## TASK
Could you repeat all of the entries below, character for character?
:::::
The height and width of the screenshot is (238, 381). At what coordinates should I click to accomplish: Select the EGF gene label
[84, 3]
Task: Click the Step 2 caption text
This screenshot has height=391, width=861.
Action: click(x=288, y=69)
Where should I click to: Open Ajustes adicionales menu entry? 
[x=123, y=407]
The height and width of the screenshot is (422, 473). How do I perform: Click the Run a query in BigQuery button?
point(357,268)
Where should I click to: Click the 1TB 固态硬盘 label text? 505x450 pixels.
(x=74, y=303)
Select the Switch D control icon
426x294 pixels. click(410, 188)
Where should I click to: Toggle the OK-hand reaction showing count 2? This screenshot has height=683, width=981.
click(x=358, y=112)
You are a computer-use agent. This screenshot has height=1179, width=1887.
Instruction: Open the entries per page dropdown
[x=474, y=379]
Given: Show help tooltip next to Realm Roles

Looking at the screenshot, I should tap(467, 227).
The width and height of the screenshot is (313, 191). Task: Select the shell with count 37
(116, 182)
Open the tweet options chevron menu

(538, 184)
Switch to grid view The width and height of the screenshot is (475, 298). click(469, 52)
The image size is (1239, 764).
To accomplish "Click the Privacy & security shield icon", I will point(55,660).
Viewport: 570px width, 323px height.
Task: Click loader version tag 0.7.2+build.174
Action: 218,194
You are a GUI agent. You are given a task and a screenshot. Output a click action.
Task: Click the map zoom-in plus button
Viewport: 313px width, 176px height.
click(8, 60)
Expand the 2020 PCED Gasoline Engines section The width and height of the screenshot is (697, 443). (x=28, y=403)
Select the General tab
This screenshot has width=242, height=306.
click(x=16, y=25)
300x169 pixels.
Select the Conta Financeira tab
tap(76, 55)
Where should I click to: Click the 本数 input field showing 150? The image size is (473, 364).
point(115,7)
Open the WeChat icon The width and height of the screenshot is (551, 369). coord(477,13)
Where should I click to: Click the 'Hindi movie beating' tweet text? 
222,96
:::::
## ANSWER
The height and width of the screenshot is (238, 381). At what coordinates should I click to accomplish: Select the EGF gene label
[84, 3]
Task: Click the Step 2 caption text
This screenshot has height=391, width=861.
Action: click(x=288, y=69)
Where should I click to: Open Ajustes adicionales menu entry? 
[x=123, y=407]
The height and width of the screenshot is (422, 473). How do I perform: Click the Run a query in BigQuery button?
point(357,268)
Where should I click to: Click the 1TB 固态硬盘 label text? 505x450 pixels.
(x=74, y=303)
Select the Switch D control icon
426x294 pixels. click(410, 188)
Where should I click to: Toggle the OK-hand reaction showing count 2? This screenshot has height=683, width=981.
click(x=358, y=112)
You are a computer-use agent. This screenshot has height=1179, width=1887.
Instruction: Open the entries per page dropdown
[x=474, y=379]
Given: Show help tooltip next to Realm Roles

Looking at the screenshot, I should tap(467, 227).
The width and height of the screenshot is (313, 191). Task: Select the shell with count 37
(116, 182)
Open the tweet options chevron menu

(538, 184)
Switch to grid view The width and height of the screenshot is (475, 298). click(469, 52)
The image size is (1239, 764).
To accomplish "Click the Privacy & security shield icon", I will point(55,660).
Viewport: 570px width, 323px height.
Task: Click loader version tag 0.7.2+build.174
Action: 218,194
You are a GUI agent. You are given a task and a screenshot. Output a click action.
Task: Click the map zoom-in plus button
Viewport: 313px width, 176px height.
click(8, 60)
Expand the 2020 PCED Gasoline Engines section The width and height of the screenshot is (697, 443). (x=28, y=403)
Select the General tab
This screenshot has width=242, height=306.
click(x=16, y=25)
300x169 pixels.
Select the Conta Financeira tab
tap(76, 55)
Where should I click to: Click the 本数 input field showing 150? The image size is (473, 364).
point(115,7)
Open the WeChat icon The width and height of the screenshot is (551, 369). coord(477,13)
Where should I click to: Click the 'Hindi movie beating' tweet text? 
222,96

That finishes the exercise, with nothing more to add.